- Try it -
Taking the listing below, restate word for word each line from the line with "This screenshot has height=544, width=1080." to the line with "Click the fullscreen", ends included, and stop there.

- Data records -
• • • • •
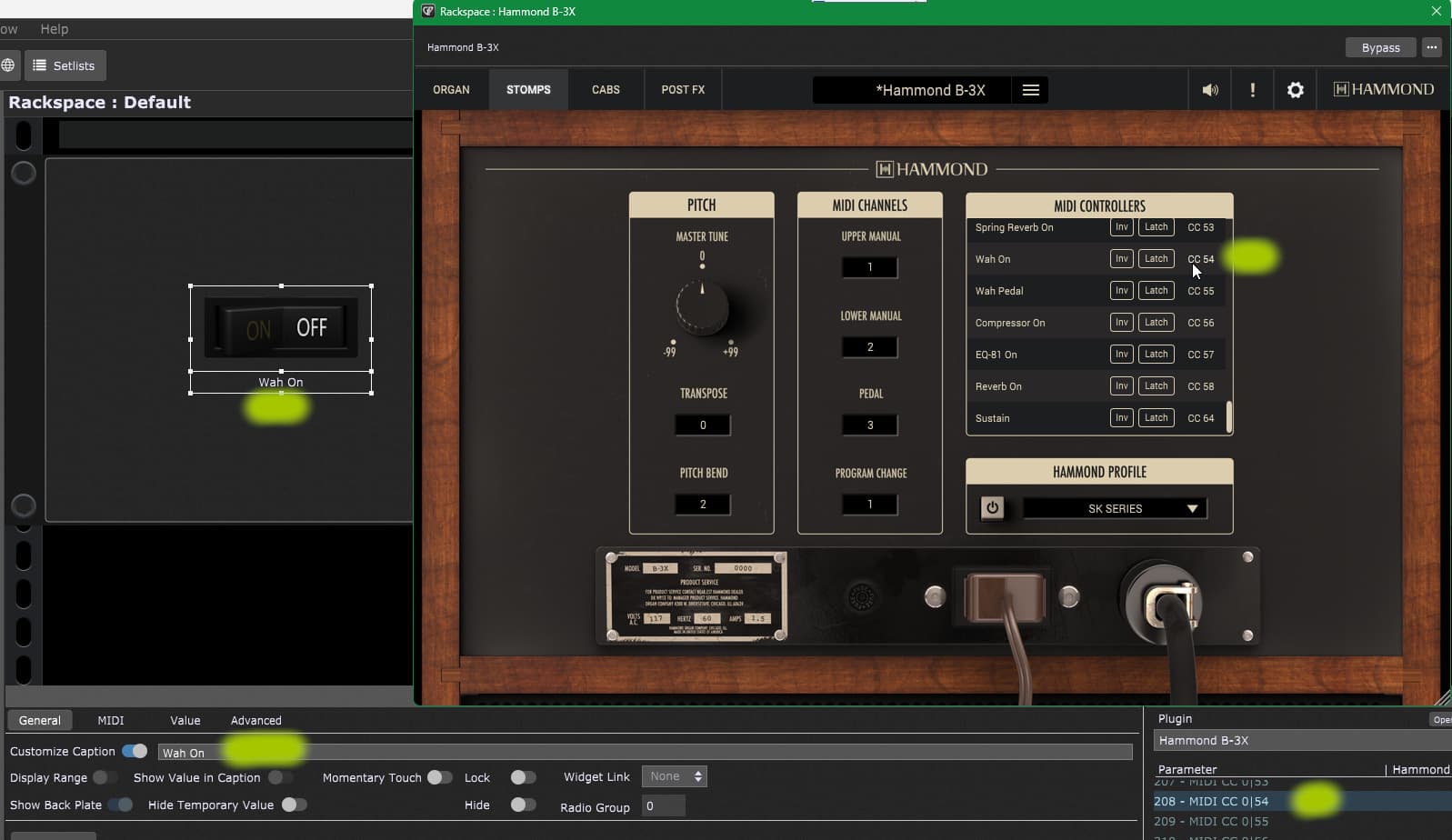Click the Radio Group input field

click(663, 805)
• • • • •
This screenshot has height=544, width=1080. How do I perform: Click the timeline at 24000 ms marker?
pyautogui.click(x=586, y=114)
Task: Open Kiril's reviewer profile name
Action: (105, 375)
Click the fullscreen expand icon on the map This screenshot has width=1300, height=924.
• • • • •
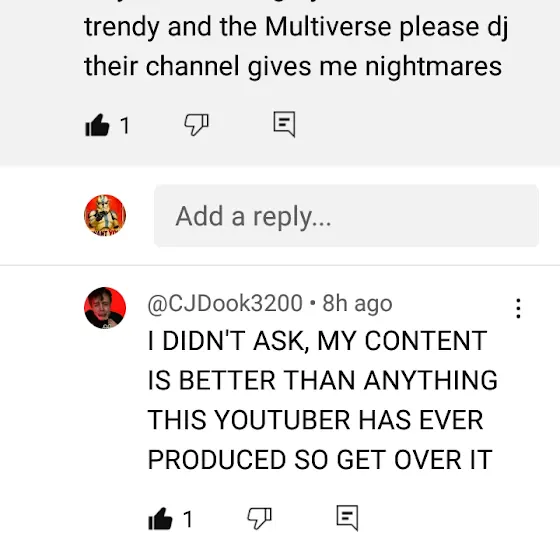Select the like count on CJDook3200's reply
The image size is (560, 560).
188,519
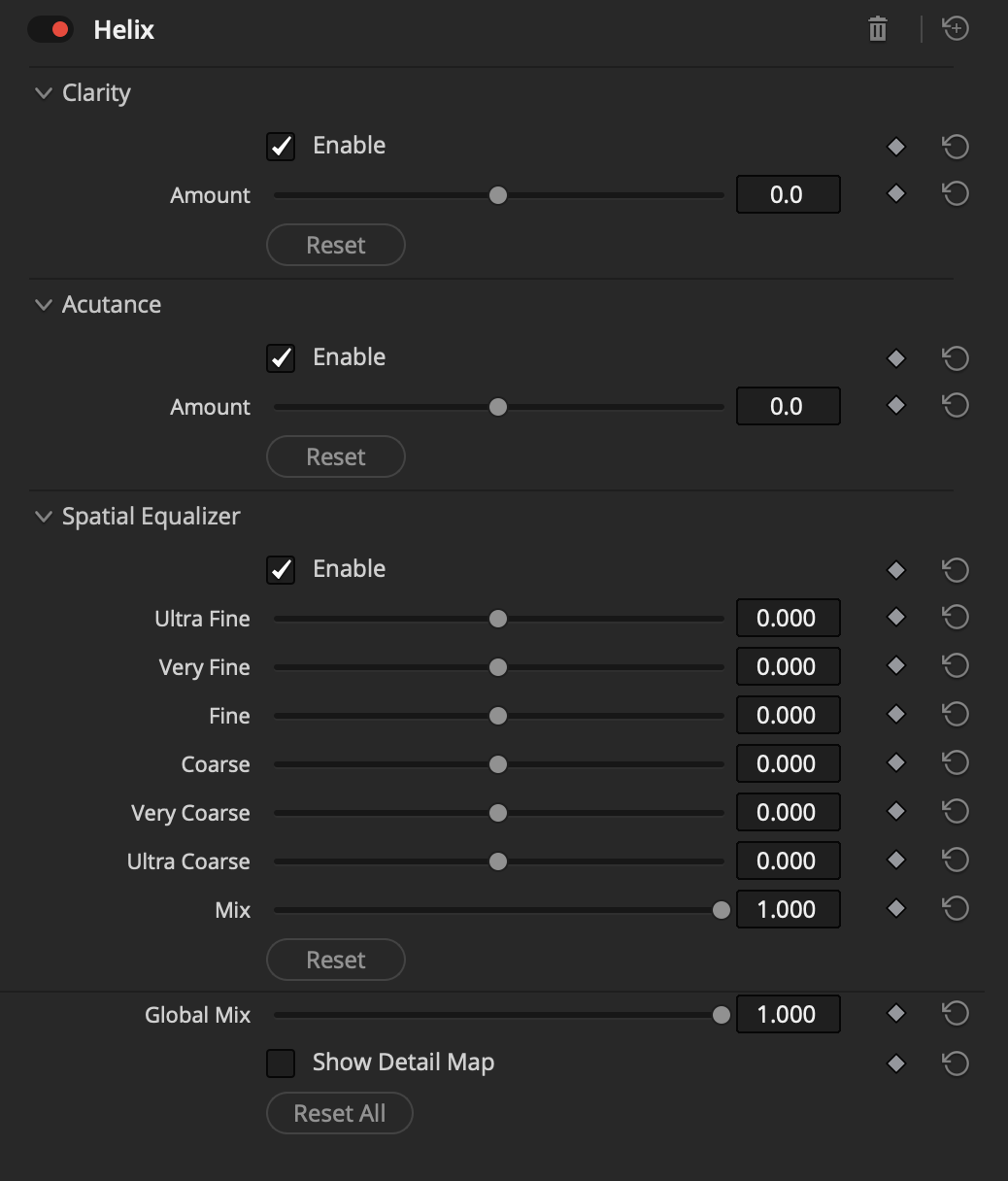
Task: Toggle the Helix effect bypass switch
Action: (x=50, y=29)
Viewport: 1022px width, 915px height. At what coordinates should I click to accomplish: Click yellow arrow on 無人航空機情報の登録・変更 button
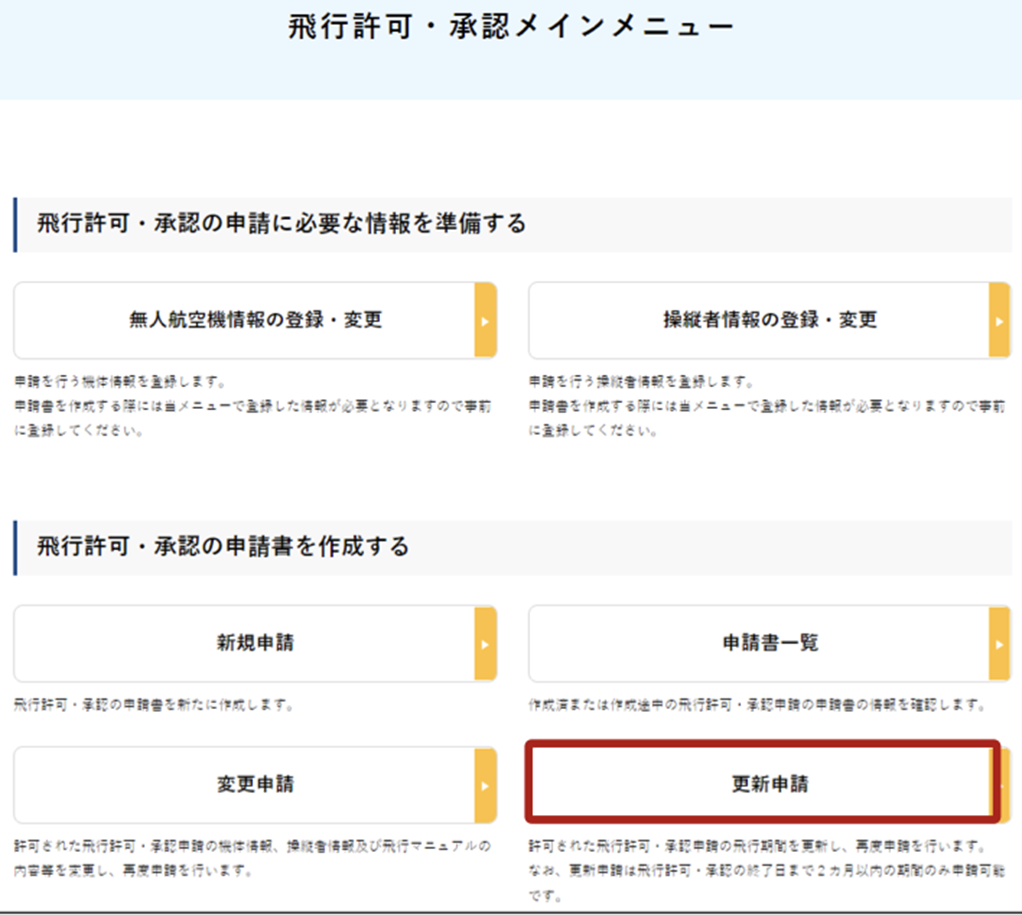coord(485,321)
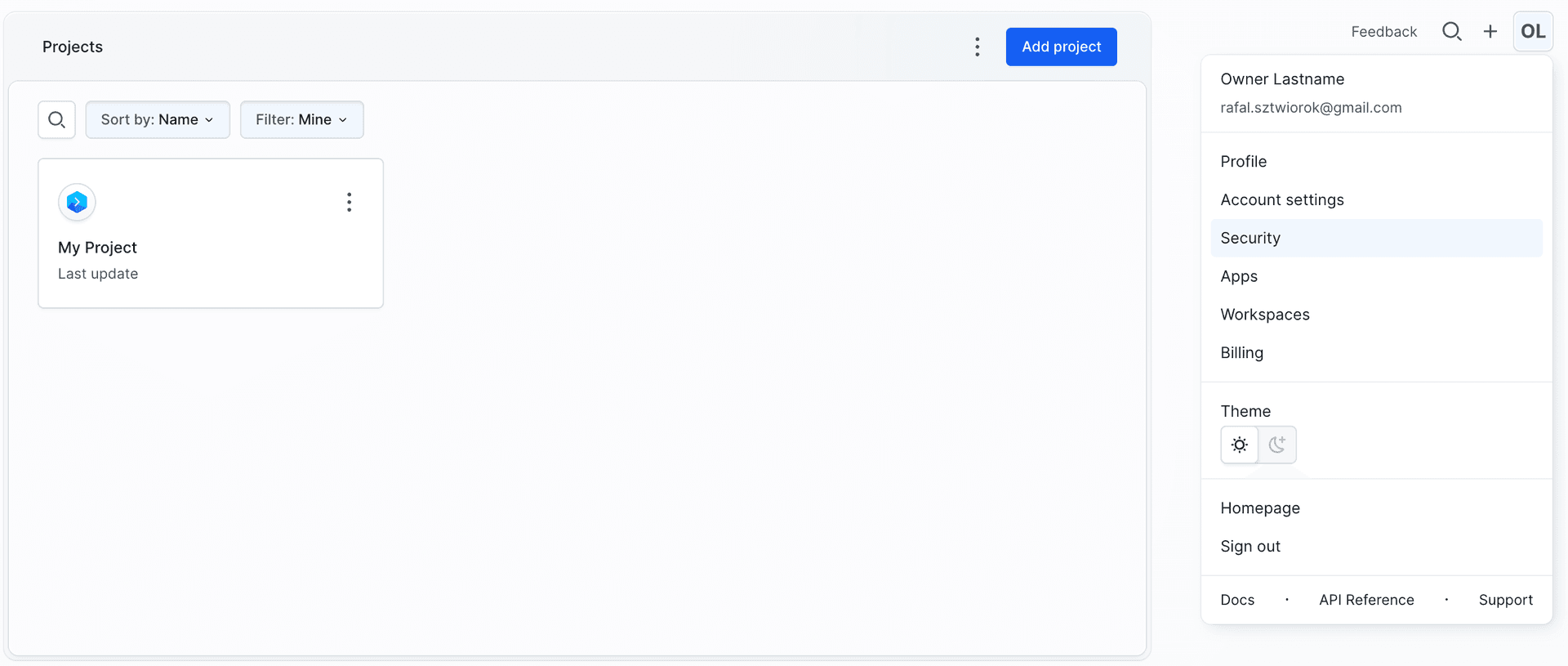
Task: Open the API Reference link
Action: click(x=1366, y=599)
• • • • •
- Result of the task -
This screenshot has height=544, width=1080. How do I perform: Click the timeline at 24000 ms marker?
pyautogui.click(x=586, y=114)
Task: Open Kiril's reviewer profile name
Action: (105, 375)
Click the fullscreen expand icon on the map This screenshot has width=1300, height=924.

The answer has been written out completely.